Mbah Mutamakkin Kajen dan Gus Dur: Rahasia Langit dalam Ajaran Joko Tingkir

- 12 Desember 2022, 17:07 WIB
Gus Dur dan KH Abdullah Salam dikenal sama-sama keturunan Mbah Mutamakkin Kajen dan Joko Tingkir
Gus Dur dan KH Abdullah Salam dikenal sama-sama keturunan Mbah Mutamakkin Kajen dan Joko Tingkir /facebook/adib/

Haji Ahmad Mutamakin, demikianlah nama lengkap Mbah Mutamakin. Tinggal di Desa Cebolek, Tuban, sebuah wilayah di pesisir Jawa Timur. Dia hidup pada zaman kekuasaan Sunan Amangkurat IV (1719 - 1726) dan putranya, Pakubuwana II (1726 - 1749).

Cerita tentang keberadaan Mbah Mutamakin ini didapat dari Serat Cebolek, karya seorang pujangga keraton Surakarta abad ke-18 yang dikenal sangat produktif, Raden Ngabehi Yasadipura I. Ditulis dalam bentuk macapat terdiri atas 11 pupuh dan menggunakan gaya bahasa Jawa Baru.

Banyak orang menilai, karya kakek dari Rangga Warsita ini tergolong salah satu karya yang memikat. CC Berg berpendapat, Serat Cebolek merupakan sebuah karya susastra yang berisi gambaran penting tentang sinkretisme keagamaan di Jawa. Poerbatjaraka memasukkan naskah ini ke dalam kesusastraan Jawa zaman Surakarta awal.

S Soebardi (1991) dalam desertasinya yang berjudul Serat Cebolek, Kuasa, Agama dan Pembebasan memasukkan karya Yasadipura I dalam tradisi pemikiran Islam periode pertama, jauh sebelum pemikiran para reformis muncul, seperti Jamaluddin Al-Afghani, Muhammad 'Abduh, dan Muhammad Iqbal.

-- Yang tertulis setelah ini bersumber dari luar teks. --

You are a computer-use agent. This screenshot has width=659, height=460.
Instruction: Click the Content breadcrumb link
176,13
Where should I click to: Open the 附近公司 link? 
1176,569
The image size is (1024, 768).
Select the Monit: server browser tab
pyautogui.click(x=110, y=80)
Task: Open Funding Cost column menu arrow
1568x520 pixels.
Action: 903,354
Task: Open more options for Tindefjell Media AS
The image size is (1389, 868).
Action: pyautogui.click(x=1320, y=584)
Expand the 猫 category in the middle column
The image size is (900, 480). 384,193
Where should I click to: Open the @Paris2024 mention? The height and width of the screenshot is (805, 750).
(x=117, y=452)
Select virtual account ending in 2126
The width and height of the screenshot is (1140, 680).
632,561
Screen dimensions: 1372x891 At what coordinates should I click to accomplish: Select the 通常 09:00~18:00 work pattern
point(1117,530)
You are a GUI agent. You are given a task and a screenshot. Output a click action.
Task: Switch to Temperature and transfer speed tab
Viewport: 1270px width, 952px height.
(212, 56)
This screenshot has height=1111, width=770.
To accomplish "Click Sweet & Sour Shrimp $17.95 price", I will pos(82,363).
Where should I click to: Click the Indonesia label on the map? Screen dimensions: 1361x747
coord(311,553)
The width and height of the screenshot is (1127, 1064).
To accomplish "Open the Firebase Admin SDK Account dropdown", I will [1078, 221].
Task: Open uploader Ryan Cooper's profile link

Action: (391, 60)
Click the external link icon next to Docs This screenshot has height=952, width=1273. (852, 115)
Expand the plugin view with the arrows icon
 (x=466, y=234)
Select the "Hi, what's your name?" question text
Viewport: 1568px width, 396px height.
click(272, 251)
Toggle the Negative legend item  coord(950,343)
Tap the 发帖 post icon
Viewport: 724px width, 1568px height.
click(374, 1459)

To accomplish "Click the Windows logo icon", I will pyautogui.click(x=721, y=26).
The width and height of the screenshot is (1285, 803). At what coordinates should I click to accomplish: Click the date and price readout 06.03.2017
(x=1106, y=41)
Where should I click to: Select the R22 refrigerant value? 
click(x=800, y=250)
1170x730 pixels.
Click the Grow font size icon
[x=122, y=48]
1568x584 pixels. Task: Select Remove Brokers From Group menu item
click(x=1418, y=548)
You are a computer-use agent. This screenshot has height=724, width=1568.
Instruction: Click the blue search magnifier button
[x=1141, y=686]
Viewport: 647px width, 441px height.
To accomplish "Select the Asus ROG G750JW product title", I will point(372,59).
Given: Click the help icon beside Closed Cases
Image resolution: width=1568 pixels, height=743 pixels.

Baca Juga: Ketajaman Firasat Politik Gus Dur, Dari Hikmah Para Wali Menjadi Presiden RI

Saripati kisah Serat Cebolek ialah adanya ketegangan tafsiran antara ulama pembela syariat minded di satu sisi, dan ulama yang menolak kekakuan penerapan ajaran formal legalistik Islam dan tetap memegang ajaran mistik Jawa di sisi lain.

Seperti diketahui di sepanjang awal Islamisasi tanah Jawa, konflik tersebut secara tematik dikenal cukup akrab oleh masyarakat Jawa. Sebutlah cerita Syaikh Siti Jenar, Sunan Panggung, ataupun Syaikh Among Raga, bisa dikata perdebatan yang mengemuka selalu seputar topik itu.

Demikian juga Mbah Mutamakin. Dia menyatakan diri telah mencapai "kasunyatan" atau esensi, yaitu mencapai maqam Muhammad sebagaimana dipahami tradisi mistis Islam-Jawa.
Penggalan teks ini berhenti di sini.